Spain’s National Energy and Climate Plan (PNIEC) foresees a total installed capacity in the electricity sector of 161 GW by 2030. It is therefore necessary to develop technologies for the storage of surplus renewable energy. Several methods are currently available (flow batteries, molten salts, pumped hydroelectric power plants or flywheels), but green hydrogen needs to be introduced as an energy storage method to achieve the proposed storage targets.
Green hydrogen has been identified by the EU as the ideal renewable energy carrier, as it can be used to reduce the carbon footprint of sectors dependent on highly polluting fossil fuels. Accordingly, green hydrogen can help decarbonise transportation through fuel cell vehicles (long range, trucks, buses, trains, etc.), it can decarbonise the heating and power of buildings by being injected into the gas grid (reducing carbon content), it can decarbonise industry’s heat use and, finally, it is a renewable raw material to produce synthetic green chemicals or fuels or commodities such as ammonia or methanol.
Hydrogen is already a widely used product in industry. In 2020, global hydrogen demand was ~90 Mt, and was produced almost entirely from fossil fuels, resulting in approximately 900Mt of CO2 emissions per year. In addition, green hydrogen production is expected to increase dramatically in the coming years. Thus, the EU has projected a near-term production of 1 MMtons of green hydrogen with at least 6 GW of operational electrolysers by 2024, and a more ambitious production of 10 MMtons of green hydrogen with 40 GW of electrolysers by 2030.

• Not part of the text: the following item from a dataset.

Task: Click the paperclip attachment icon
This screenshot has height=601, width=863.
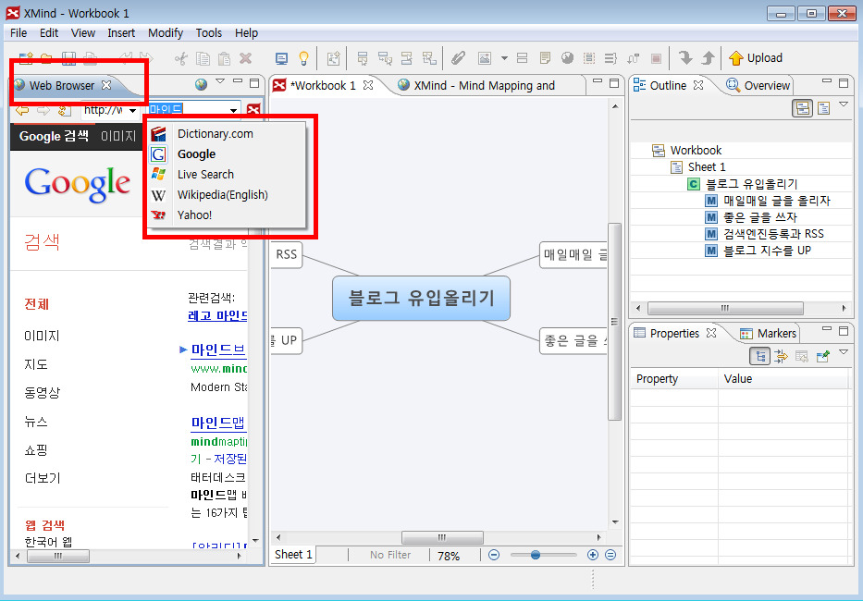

In Spain, the Renewable Hydrogen Roadmap has set a target of 4 GW of electrolysers installed by 2030. Clearly, in addition to its environmental benefits, there is a strong commercial opportunity around green hydrogen, including production, distribution and use.
The introduction of green hydrogen and the new technologies associated with its entire value chain will increase the demand for high-skilled jobs
So, the introduction of green hydrogen and the new technologies associated with its entire value chain will increase the demand for high-skilled jobs. The Spanish Hydrogen and Fuel Cell Technology Platform forecasts that more than 200,000 skilled jobs could be generated by 2030. A forecast that will be achieved only if specialists in hydrogen technologies are trained. In this regard, much of the impact on the national economy and employment will be related to the transfer of knowledge from the research sector to the industrial sector.

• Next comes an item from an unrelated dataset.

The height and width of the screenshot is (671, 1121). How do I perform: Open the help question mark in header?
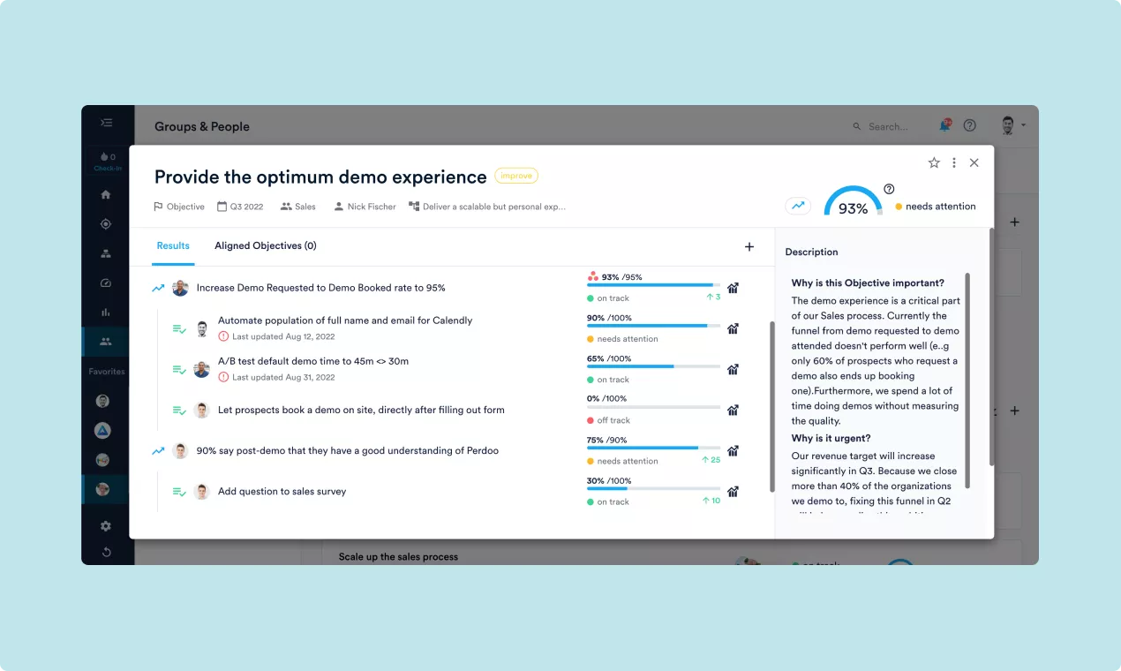970,126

The installation in Spain of large infrastructures (electrolysers) to generate green hydrogen may be limited to the purchase of the devices from large foreign multinationals, if Spanish companies do not adapt their production processes to this new technology to manufacture their own electrolysers. For the time being, the Spanish Hydrogen Association, partnered by the Ministry of Industry, Trade and Tourism, is working on the Hydrogen Industry Sectorial Agenda, where all these capabilities of the national industry will be described, as well as the different needs of the technology.
Spanish SMEs have the capacity to manufacture these essential components of the equipment for the hydrogen economy
Electrodes, porous transport layers and bipolar plates of the different electrolysers are some of the essential components to be developed, and Spanish SMEs have the capacity to manufacture these essential components of the equipment for the hydrogen economy.